TUCSON, Ariz. (KGUN) — Our summer weather creates an extra concern for Tucson Police who work to help reduce problems with the homeless community.
Officers of TPD’s Homeless Outreach Team are trained to view homeless as people to be helped, not a problem to be removed.
Now that monsoon is a regular visitor, that presents an extra challenge for a special Tucson Police unit that deals with homeless issues because homeless often stay in the wash and that creates a safety issue.
Sergeant Jack Julsing says when flood water is a threat police need to move homeless people out of the washes for their own safety but he says wherever a camp may be, they consider how moving it can have a ripple effect.
“If you're just gonna have us move a camp, but we don't have housing for them or a real solution, it goes from your problem to this person's problem to that person's problem as we bounce them around.

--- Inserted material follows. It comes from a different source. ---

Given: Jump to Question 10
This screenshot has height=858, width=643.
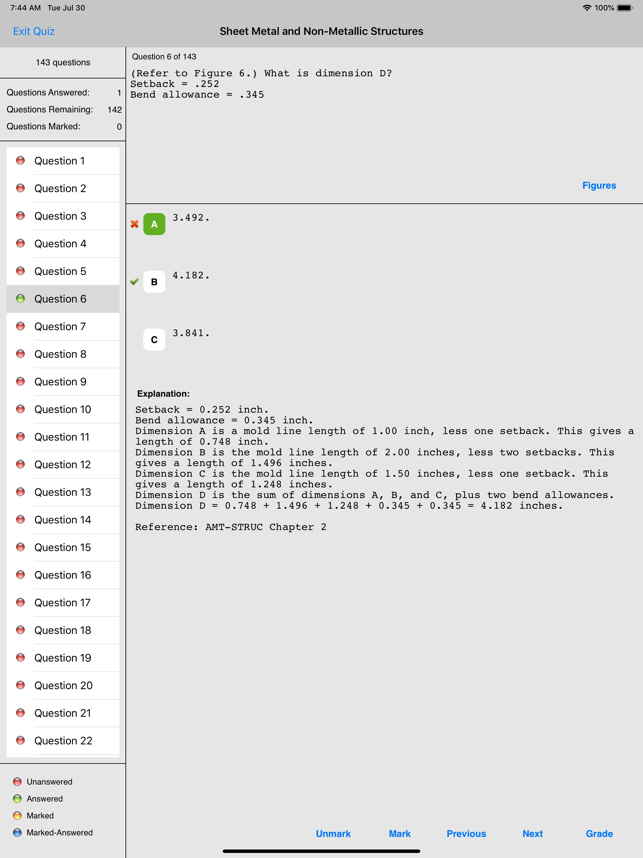Looking at the screenshot, I should click(x=62, y=409).
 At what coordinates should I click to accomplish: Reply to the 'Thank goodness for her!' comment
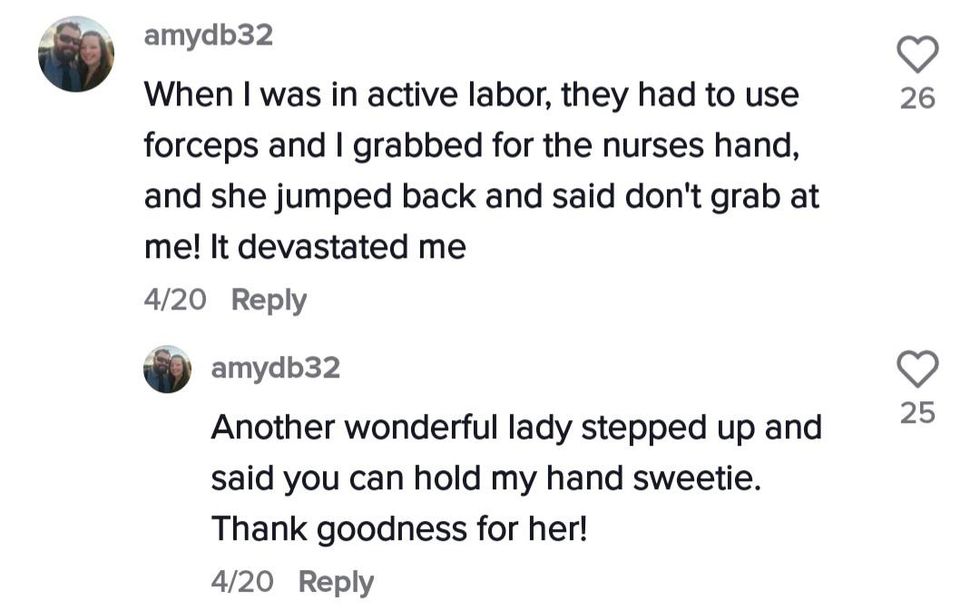pyautogui.click(x=335, y=582)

That destabilizes them, that means, any of the outreach workers that are trying to locate them can't locate them and can't do the follow up to get them in the housing.

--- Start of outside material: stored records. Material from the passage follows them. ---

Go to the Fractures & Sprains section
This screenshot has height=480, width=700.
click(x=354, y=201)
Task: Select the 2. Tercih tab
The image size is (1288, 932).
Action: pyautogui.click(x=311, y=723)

And so that's the kind of the vicious cycle we've done or, you know, sometimes we're resorting to arresting them if they've got criminal violations, but then what does that do that just cycles them through the criminal justice system, and kind of delays their success and their ability to get in housing even further.”
Julsing says distancing rules from COVID cut shelter space for homeless people--and made it harder for them to hold jobs or even be found to collect stimulus payments.

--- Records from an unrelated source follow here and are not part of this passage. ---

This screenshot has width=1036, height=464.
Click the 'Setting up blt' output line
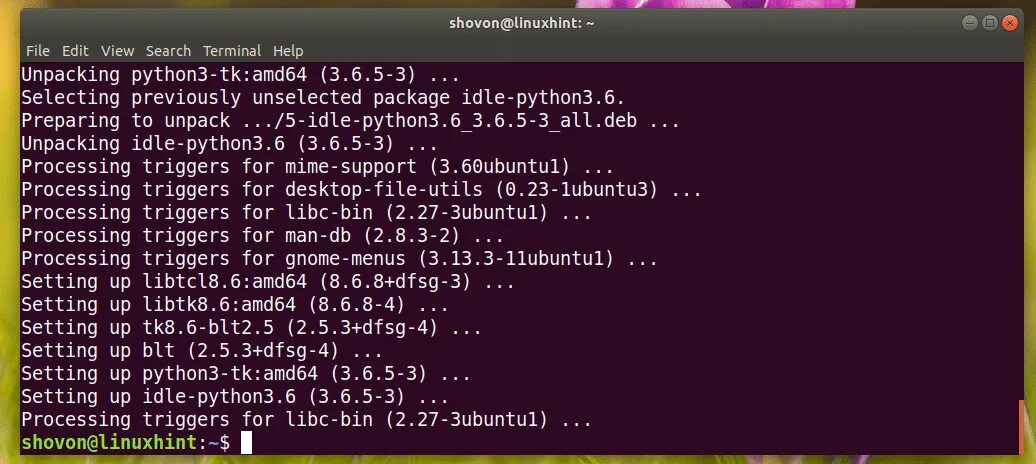(202, 350)
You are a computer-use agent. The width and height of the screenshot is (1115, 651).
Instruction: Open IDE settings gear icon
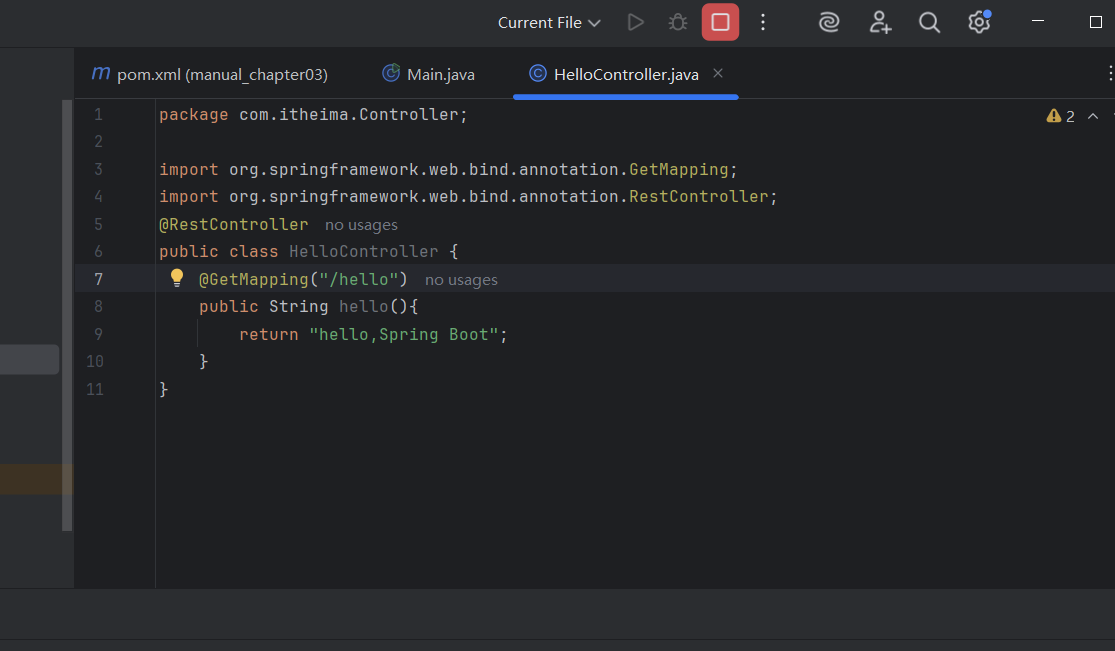point(979,22)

He says he has two officers and five civilian police workers trained to work to connect homeless people with housing and other services.
“You have to have a more empathetic soul to talk to them and understand, okay let's calm down and talk about what's going on, here's why I'm here, here's how I can help you. The institutional knowledge that you need to do this job is to know what are the best resources for an individual. Are you homeless because you lost your job, do you have a drug addiction, is it opiates or is it stimulants, Do you have a mental health disorder. Are you a veteran, are you fleeing domestic violence?”
Sergeant Julsing says after working with the homeless every day he knows they are not a threat to the general public. He says his outreach team helps more than the homeless---they free up patrol officers to handle calls to help you.
He says, “I don't want if your vehicle gets stolen, for you to wait a long time. I don't want if you get robbed at gunpoint to wait a long time for a response. I don't want officers that are in the street and working in a patrol capacity to be tied up with those non-emergency homeless issues. Let my unit deal with it. Let us get the proper resource to it because not only is it a better spend our time, but we're going to work to get a long term sustainable solution rather than just putting a bandaid on the problem.”